Firstly, a B2B or B2C company has to have an online presence in order to get the following from a social networking site. The real issue arises when a customer agrees to buy online. If the lead is generated locally, only cash on delivery can be offered to the customer, since they cannot make online payment to a merchant in Pakistan. Surprisingly, a local merchant running an internet-shopping portal is not privileged to a bank account to receive online payments. “No bank is allowed to open a merchant account,” confirmed Syed Wasimuddin, chief spokesperson of the State Bank of Pakistan. He declined to comment any further.
Earlier, CitiBank could facilitate digital payments through a business account of a merchant.
Aspiring to receive online payments from foreign internet shoppers, a local e-commerce website has to have an account in an internationally recognised payment gateway. One of the most expansive payment gateways is PayPal with 113.2 million active registered accounts and availability in 190 markets.
San Jose, California’s PayPal does not offer its payment facilitation services to Pakistan, although it has its presence in some underdeveloped markets of Africa as well as in neighbouring India.
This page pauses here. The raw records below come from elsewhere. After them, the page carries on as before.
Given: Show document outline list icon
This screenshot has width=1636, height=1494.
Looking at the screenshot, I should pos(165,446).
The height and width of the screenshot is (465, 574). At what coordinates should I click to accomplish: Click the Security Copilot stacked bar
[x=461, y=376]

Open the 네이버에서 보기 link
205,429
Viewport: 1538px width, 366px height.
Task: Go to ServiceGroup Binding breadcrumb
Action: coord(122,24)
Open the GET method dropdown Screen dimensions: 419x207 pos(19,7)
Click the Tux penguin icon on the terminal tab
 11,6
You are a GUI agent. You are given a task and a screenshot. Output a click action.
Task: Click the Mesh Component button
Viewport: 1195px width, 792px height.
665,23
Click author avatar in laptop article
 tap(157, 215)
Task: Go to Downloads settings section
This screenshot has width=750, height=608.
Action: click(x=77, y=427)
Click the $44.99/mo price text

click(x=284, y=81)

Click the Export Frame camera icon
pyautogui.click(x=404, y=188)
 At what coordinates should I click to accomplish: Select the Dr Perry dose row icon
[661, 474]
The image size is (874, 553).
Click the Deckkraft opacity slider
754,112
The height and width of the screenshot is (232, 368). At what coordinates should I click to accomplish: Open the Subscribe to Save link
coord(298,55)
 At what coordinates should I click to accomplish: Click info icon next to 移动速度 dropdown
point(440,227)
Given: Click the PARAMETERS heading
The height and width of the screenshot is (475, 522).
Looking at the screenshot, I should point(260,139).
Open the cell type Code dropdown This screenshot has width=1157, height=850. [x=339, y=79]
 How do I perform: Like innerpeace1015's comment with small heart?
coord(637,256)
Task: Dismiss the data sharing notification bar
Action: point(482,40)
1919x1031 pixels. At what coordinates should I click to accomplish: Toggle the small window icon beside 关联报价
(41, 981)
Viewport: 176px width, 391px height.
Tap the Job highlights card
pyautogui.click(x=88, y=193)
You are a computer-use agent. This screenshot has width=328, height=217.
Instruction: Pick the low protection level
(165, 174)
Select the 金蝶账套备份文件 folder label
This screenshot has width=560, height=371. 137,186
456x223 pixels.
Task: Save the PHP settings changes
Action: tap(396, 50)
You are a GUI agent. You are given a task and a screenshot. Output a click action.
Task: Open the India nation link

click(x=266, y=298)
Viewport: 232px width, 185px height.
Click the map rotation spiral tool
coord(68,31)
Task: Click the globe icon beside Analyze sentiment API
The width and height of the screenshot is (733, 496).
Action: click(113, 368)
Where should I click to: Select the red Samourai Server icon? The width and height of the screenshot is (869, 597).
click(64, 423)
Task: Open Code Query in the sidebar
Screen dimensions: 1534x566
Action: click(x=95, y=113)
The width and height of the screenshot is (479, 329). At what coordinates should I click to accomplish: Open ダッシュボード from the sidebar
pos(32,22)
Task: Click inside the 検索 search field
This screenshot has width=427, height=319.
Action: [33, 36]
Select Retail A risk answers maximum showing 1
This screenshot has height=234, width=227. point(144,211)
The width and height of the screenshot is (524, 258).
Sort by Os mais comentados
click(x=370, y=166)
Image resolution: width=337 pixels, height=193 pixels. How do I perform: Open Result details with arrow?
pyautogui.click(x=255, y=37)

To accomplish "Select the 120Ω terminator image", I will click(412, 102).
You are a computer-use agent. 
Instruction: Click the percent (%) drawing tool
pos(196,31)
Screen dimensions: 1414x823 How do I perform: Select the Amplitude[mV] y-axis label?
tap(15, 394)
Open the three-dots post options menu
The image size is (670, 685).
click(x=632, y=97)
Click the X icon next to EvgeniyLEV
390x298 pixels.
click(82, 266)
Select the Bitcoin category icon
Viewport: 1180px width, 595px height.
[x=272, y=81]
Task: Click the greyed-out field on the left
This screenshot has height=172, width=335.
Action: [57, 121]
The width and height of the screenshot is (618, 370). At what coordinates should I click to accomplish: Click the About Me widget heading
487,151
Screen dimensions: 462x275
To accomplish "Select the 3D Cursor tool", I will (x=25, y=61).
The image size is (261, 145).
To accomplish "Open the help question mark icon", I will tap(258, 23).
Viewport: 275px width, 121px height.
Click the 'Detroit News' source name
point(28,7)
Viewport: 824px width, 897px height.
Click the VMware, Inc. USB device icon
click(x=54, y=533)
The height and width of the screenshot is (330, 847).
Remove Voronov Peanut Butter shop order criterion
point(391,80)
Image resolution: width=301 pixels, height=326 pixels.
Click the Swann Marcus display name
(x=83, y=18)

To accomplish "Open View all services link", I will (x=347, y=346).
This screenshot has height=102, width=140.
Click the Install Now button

For that reason, a Pakistani internet retailer must have an additional foreign identity if they want to avail PayPal’s services. “I have a PayPal account in Dubai. But I cannot see my earned money remitting into Pakistan. And, I ought to roll it over digitally for purchases,” said an internet retailer operating from Pakistan. Global e-commerce (B2C) sales reached $900 billion in 2011. JP Morgan estimates that global e-commerce revenue will cross $963 billion in 2013 and $1.4 trillion in 2015.
Seemingly, the concerned authorities in Pakistan are not realising the effectiveness of e-commerce in rescuing the sagging economy. On the other hand, IT leaders have become victims of the status quo. Ironically, the top three IT experts this scribe talked to said they were not updated of social media developments.
The significance of social media sites can be gauged from the sudden growth in their revenue. According to Gartner, global social media revenue is likely to grow 43.1 percent to $16.9 billion in 2012 from $11.8 billion in 2011. Where does Pakistan stand?
Local businesses can tap at least 565 million English-speaking global internet populations (netizens) once Pakistan is integrated into the international payment system. Growing presence of SMBs on social networking sites can lead to healthy price competition, increase product choices and boost the domestic economy.